Plenty of research has been done on reading, according to the source, so it should come as no shock that a treasure trove of benefits have been revealed. What may be less predictable, however, is the nature of those benefits.
Learning from literature
Some of the easier to anticipate gains include an increase in verbal skills and knowledge. Reading nonfiction may seem to be the most direct way of learning information, but many fiction books can teach readers new things as well, whether they realize it or not.
A report by researchers from the University of California, Berkley, and the University of Ontario examined a number of studies on reading, which focused on the amount participants read, rather than the kind of books. The study found that those who read the most experienced several benefits. For instance, higher rates of reading were associated with more knowledge of both the kind of abstract information that might be found on an SAT test and the kind that may come up in everyday life. The researchers said that participants were graded on intelligence tests to measure the former type of knowledge and a Practical Knowledge Test, which asked questions such as how a carburetor works and how many teaspoons are in a tablespoon. Readers were more likely to perform better in each of these categories than non-readers.
These effects are highly beneficial, though not particularly surprising. However, reading fiction has been shown to help people in a number of ways that may be more difficult to predict or measure. Many of the advantages that fiction readers gain have to do with social skills, which could be due to the fact that fiction tends to deal more with people's emotions and lives than nonfiction does.
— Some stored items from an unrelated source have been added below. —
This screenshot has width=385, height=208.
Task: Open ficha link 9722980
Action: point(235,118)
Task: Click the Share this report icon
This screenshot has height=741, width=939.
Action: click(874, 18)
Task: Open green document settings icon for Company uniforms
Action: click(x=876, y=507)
A study published in the journal Science found that reading literary fiction in particular can boost a person's ability to interpret other people's emotions and feel empathy more than fiction from other genres.
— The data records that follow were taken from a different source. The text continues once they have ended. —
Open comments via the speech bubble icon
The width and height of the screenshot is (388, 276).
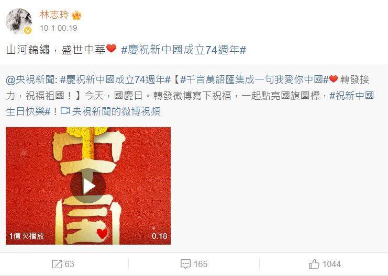click(x=185, y=264)
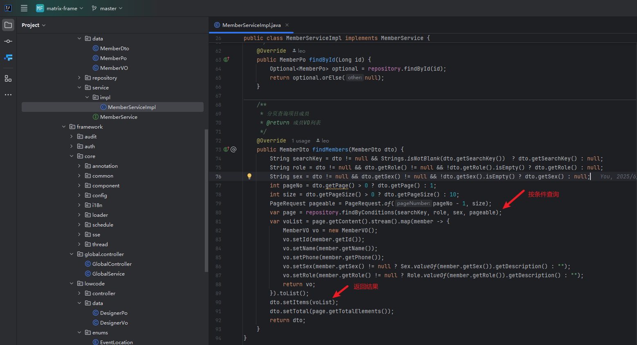Click the '1 usage' inlay hint
The height and width of the screenshot is (345, 637).
tap(301, 141)
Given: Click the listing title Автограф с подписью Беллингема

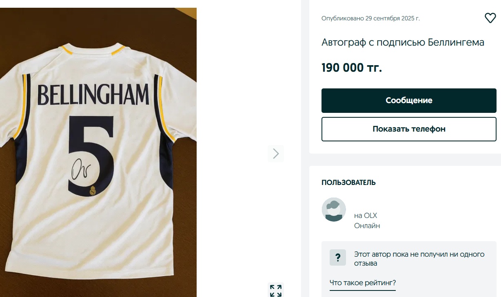Looking at the screenshot, I should (403, 42).
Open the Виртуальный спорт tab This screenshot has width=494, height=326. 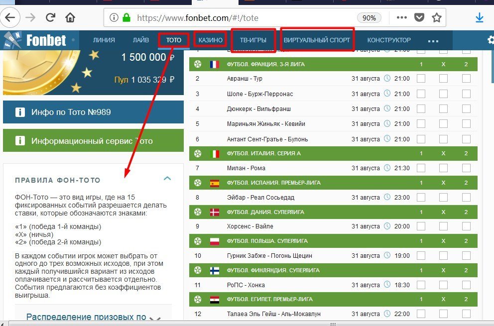317,40
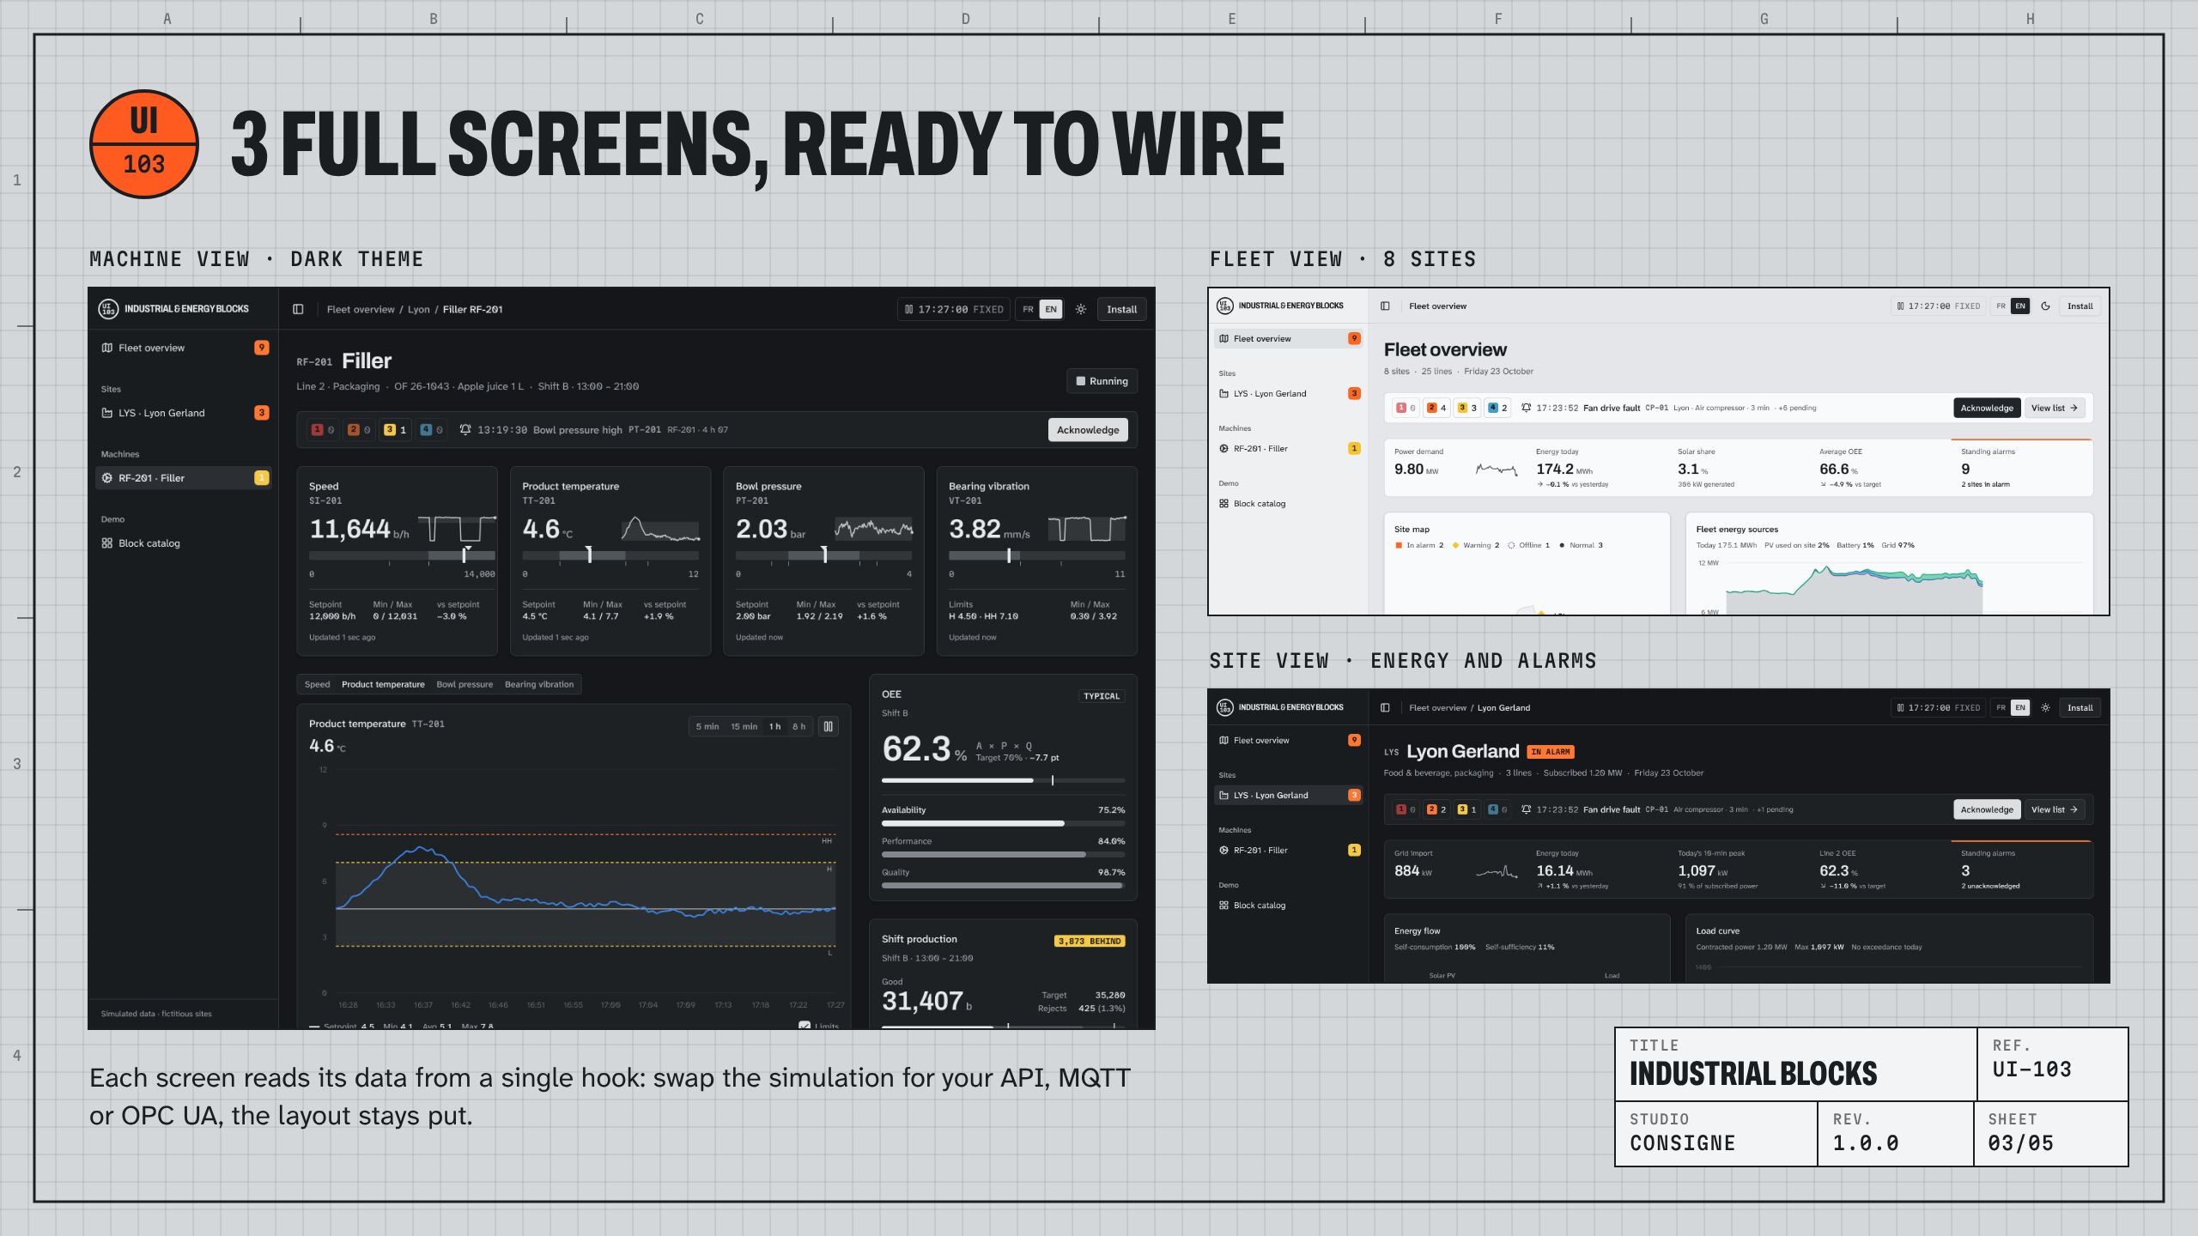Click the moon theme icon in fleet view
This screenshot has width=2198, height=1236.
coord(2046,306)
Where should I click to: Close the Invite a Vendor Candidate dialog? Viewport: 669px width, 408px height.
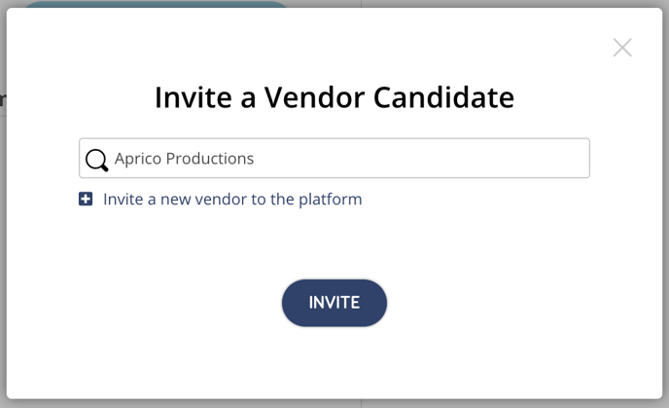coord(622,48)
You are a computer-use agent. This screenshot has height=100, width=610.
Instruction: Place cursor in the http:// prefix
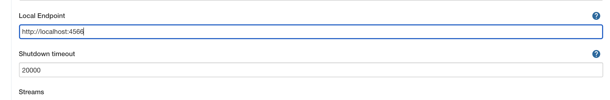click(31, 32)
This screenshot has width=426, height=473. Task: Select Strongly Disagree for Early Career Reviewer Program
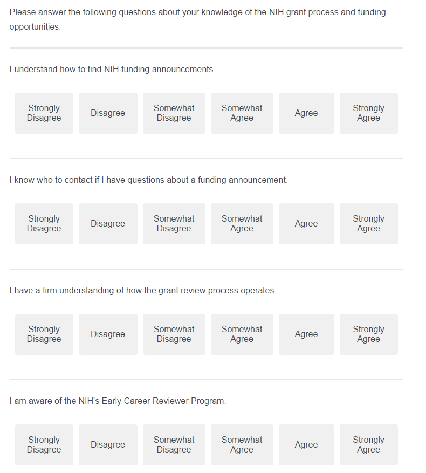(44, 445)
According to researchers, the literary fiction genre's tendency to leave room for interpretation and ambiguity may be the cause of its unique benefits, since it requires readers to be more receptive to subtle cues and portrayals of complex emotions. Building empathy could be useful for many reasons, such as making it easier for people on both sides of the senior care equation to work together without straining the relationship.
In addition to helping people understand others' emotions, reading may help people gain better control over their own. Scoring another point for nonfiction, bibliotherapy is becoming an increasingly common treatment prescribed to people with mood disorders such as depression, The Wall Street Journal reported. Bibliotherapy involves prescribing patients to read self-help books that are readily available at bookstores and libraries.
One of the most popular books used in this kind of therapy is "Feeling Good: The New Mood Therapy," written by David Burns, a Stanford psychiatrist. Therapists generally recommend the treatment as a complement to other methods. However, the Journal reported that it's sometimes used as a primary treatment in the U.K., where patients can wait up to six months before seeing a therapist, and in some cases it has been effective enough to help individuals avoid further therapy altogether.